L’identità di una cosa, specialmente se la cosa è una persona (in tal caso potremmo dire che la cosa in esame appartiene alla categoria “persone”), è problematica in quanto può essere vera solo in parte. intendo dire che perché l’affermazione “A si identifica con l’insieme B” sia vera, è necessario che tutti i membri dell’insieme B siano tra loro identici e che A sia identico a ciascuno di essi. Tutto ciò è ovviamente quasi mai vero quando si parla di esseri viventi, e di esseri umani in particolari. Siamo infatti tutti diversamente uguali, cioè uguali e diversi allo stesso tempo. Uguali in certi aspetti, diversi in certi altri.
Insomma, sarebbe meglio non usare il termine “identità” se non in contesti matematici o di uguaglianze perfette e di assenza di varietà. In quanto al termine “appartenenza”, che è molto più preciso e significativo del termine “identità”, esso dovrebbe comunque essere usato con cautela, dal momento che gli insiemi a cui riteniamo che una cosa appartenga non sono quasi mai precisamente definiti, e i membri di tali insiemi non sono quasi mai tra loro identici, se non idealmente. D’altra parte il nostro inconscio tende spesso a trascurare, a non vedere le differenze tra le cose e tra le persone, per una esigenza di semplicità.

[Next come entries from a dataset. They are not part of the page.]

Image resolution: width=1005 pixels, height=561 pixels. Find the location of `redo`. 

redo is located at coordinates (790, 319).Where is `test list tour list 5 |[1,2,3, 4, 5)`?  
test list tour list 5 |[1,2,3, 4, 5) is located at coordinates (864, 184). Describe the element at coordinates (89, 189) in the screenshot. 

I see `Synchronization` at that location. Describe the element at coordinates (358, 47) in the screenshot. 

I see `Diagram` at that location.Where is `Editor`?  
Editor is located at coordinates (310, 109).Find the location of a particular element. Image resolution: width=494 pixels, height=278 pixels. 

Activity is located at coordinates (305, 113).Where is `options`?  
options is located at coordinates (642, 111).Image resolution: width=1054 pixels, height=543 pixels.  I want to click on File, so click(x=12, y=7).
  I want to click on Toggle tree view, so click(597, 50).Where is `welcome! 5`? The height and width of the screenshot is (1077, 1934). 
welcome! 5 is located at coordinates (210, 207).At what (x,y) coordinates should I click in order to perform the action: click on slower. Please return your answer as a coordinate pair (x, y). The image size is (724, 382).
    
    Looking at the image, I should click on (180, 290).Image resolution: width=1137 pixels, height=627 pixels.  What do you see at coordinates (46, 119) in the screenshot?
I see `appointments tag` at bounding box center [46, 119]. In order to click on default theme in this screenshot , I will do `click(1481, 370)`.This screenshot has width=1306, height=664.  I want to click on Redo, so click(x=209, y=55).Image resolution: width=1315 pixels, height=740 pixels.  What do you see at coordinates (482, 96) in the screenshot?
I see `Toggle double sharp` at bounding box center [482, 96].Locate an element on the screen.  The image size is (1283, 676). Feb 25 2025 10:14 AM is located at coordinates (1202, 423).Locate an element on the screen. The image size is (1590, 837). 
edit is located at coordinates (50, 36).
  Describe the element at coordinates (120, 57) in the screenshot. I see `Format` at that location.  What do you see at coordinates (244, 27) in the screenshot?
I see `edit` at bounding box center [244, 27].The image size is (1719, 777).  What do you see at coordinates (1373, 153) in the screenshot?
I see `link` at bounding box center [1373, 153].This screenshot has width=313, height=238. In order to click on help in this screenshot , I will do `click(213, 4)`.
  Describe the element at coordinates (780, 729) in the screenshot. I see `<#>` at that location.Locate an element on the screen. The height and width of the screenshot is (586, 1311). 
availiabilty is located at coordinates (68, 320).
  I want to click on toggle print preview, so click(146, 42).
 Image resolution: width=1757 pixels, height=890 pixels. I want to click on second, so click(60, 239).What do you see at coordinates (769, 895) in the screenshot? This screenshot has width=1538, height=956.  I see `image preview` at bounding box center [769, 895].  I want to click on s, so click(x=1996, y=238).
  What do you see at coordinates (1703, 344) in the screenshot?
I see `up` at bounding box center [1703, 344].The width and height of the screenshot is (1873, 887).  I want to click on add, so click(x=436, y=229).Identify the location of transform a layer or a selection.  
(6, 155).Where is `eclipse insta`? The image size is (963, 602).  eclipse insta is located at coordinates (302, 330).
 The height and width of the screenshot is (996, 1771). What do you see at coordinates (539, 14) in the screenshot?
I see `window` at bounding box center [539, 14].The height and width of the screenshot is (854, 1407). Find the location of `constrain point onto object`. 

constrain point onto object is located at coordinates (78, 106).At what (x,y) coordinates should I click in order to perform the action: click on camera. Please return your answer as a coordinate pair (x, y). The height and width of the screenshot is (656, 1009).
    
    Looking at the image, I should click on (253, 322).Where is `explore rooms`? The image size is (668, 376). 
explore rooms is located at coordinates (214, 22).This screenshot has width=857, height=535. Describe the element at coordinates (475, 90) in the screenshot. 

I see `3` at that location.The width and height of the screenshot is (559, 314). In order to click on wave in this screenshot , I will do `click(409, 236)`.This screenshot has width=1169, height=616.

Il nostro cervello, infatti, aborrisce la complessità e tende a semplificare la realtà per poterla gestire più rapidamente e agevolmente. Dovremmo sempre tener conto di questa nostra tendenza alla generalizzazione, cioè alla indifferenziazione, in quanto costituisce un’aberrazione, distorsione o livellamento della realtà. Infatti, più si generalizza, più si perdono informazioni, ovvero differenze tra le cose.
Gregory Bateson ci ha insegnato che “informazione” è una differenza che fa una differenza. Perciò, più informazioni perdiamo, più occasioni perdiamo di fare differenze, cioè di cambiare la società.